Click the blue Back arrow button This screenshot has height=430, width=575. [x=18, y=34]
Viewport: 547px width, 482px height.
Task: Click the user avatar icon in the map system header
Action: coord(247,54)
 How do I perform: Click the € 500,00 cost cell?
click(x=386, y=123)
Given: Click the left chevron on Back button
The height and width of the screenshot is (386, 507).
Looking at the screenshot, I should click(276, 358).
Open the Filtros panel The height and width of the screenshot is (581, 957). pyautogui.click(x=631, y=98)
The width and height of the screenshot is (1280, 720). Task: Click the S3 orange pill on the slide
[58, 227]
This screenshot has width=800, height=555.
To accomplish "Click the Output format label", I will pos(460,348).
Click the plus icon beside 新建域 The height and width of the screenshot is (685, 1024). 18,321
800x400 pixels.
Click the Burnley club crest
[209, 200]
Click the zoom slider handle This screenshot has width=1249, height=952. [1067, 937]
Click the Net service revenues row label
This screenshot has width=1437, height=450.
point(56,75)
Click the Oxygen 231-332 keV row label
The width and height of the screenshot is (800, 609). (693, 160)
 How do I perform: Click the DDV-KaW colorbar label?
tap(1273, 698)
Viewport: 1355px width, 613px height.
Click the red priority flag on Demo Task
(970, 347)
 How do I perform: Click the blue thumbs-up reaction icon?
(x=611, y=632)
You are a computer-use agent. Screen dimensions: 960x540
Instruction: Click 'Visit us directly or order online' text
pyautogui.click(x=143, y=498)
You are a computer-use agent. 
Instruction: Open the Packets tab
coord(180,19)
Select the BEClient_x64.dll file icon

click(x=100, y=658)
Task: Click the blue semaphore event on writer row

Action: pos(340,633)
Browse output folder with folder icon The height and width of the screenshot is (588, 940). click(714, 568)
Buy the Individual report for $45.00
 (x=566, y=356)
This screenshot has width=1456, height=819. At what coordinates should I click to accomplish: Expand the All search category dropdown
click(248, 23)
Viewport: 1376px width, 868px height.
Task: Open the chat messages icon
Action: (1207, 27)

☆ ☆ ☆ ☆ ☆

Task instructions:
Return only what runs from the line containing "Click the Net service revenues row label" to the last line of the records above, both ends included, exactly as written.

Reply to the task:
Click the Net service revenues row label
This screenshot has width=1437, height=450.
point(56,75)
Click the Oxygen 231-332 keV row label
The width and height of the screenshot is (800, 609). (693, 160)
 How do I perform: Click the DDV-KaW colorbar label?
tap(1273, 698)
Viewport: 1355px width, 613px height.
Click the red priority flag on Demo Task
(970, 347)
 How do I perform: Click the blue thumbs-up reaction icon?
(x=611, y=632)
You are a computer-use agent. Screen dimensions: 960x540
Instruction: Click 'Visit us directly or order online' text
pyautogui.click(x=143, y=498)
You are a computer-use agent. 
Instruction: Open the Packets tab
coord(180,19)
Select the BEClient_x64.dll file icon

click(x=100, y=658)
Task: Click the blue semaphore event on writer row

Action: pos(340,633)
Browse output folder with folder icon The height and width of the screenshot is (588, 940). click(714, 568)
Buy the Individual report for $45.00
 (x=566, y=356)
This screenshot has width=1456, height=819. At what coordinates should I click to accomplish: Expand the All search category dropdown
click(248, 23)
Viewport: 1376px width, 868px height.
Task: Open the chat messages icon
Action: (1207, 27)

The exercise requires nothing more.